Mutations are heritable changes in the genetic material that give rise to alternative forms of any gene. These alternate forms are called alleles. There are two broad types of mutations, those that affect the gene and those that affect whole chromosomes (chromosomal aberrations). Gene mutations at the nucleotide level are called point mutations. Any errors in the replication of a gene within the DNA molecule resulting in the insertion, deletion, or substitution of one or more bases will give rise to a mutation. Even though the cell has mechanisms to improve the fidelity of DNA replication, every once in a while a spontaneous mistake is made leading to a heritable change in the DNA sequence. In the laboratory, mutation rates can be greatly increased by exposing cells to chemicals or physical agents called mutagens.

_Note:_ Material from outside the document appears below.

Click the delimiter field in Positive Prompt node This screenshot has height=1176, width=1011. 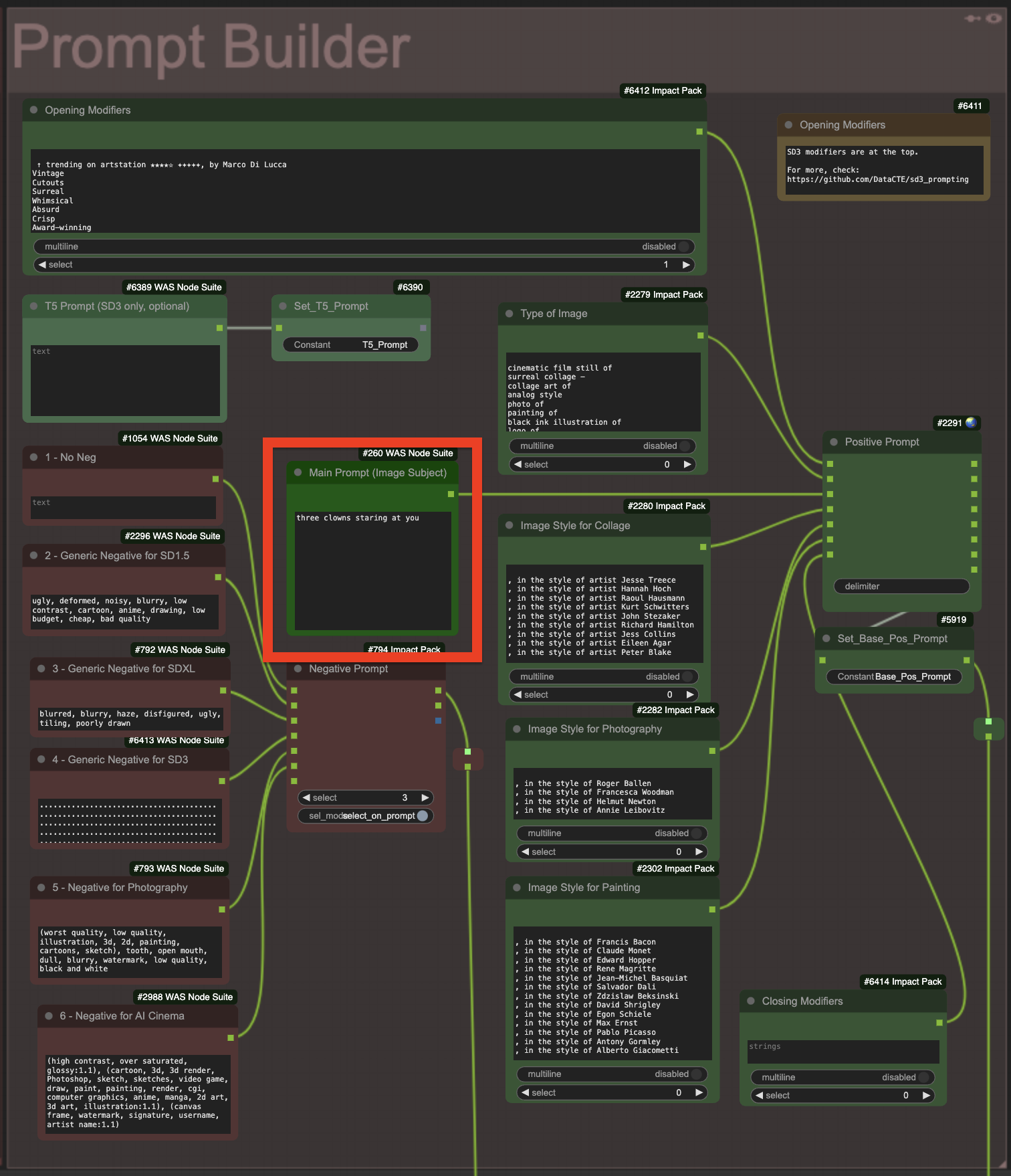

Many mutations are due to the instability of the nucleotide bases in the DNA . Nucleotide bases may undergo structural changes called tautomeric shifts (Figure 6-1), which result in the redistribution of electrons and protons so that the bases no longer pair normally. G may pair with T or A with C, resulting in heritable changes in the nucleotide sequence. Transitions occur when the mispairing results in the replacement of one purine for another or one pyrimidine for another. Transversions result when a purine is replaced by a pyrimidine or vice versa. Because the structural changes leading to transitions are relatively small, they occur more frequently than transversions, which require more substantial modifications of a molecule.

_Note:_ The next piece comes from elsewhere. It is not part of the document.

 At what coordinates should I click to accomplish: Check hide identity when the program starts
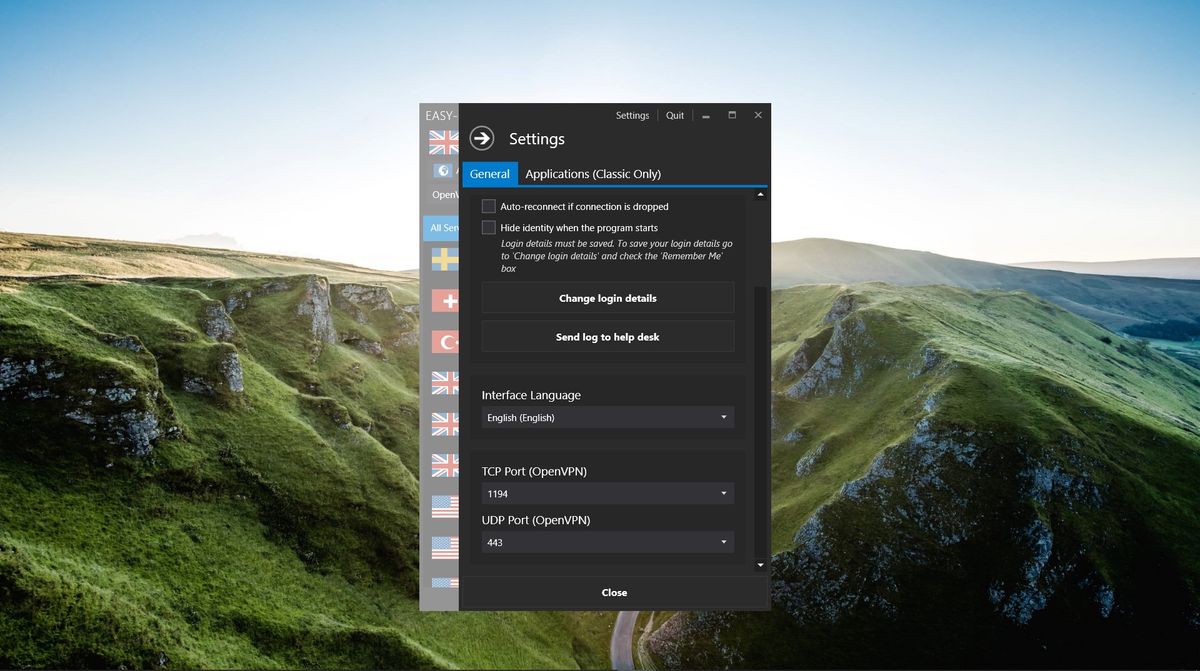[x=489, y=227]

Figure 6-1 Tautomeric shifts and abnormal base pairing.

Point mutations resulting from base substitutions in a gene that code for a polypeptide may result in missense, nonsense, or silent muations. Missense mutations result in the replacement of one sense codon for another, altering the amino acid encoded in that position. Anonsense mutation creates one of the three stop codons (UGA, UAA, UAG) and results in polypeptides that are shorter than the normal ones. Silent mutations are changes in the sequence of the codon that do not alter the encoded amino acid.

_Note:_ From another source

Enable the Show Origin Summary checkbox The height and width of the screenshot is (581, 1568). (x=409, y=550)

Frameshift mutations are the result of nucleotide or base insertions or deletions within the coding region of a gene. The genetic code is translated by the protein synthesis apparatus by reading sequential groups of three bases that make up a codon, beginning from the start codon. If a single base is added or removed, all of the codons from that point on will be changed. A truncated protein may result if a codon is mutated to one of the three stop codons.

Notes
Sickle cell anemia results from a GAG → GUG transversion within a glutamine codon. The mutant hemoglobin protein has valine in its place, and these cells become crescent shaped under low oxygen tension.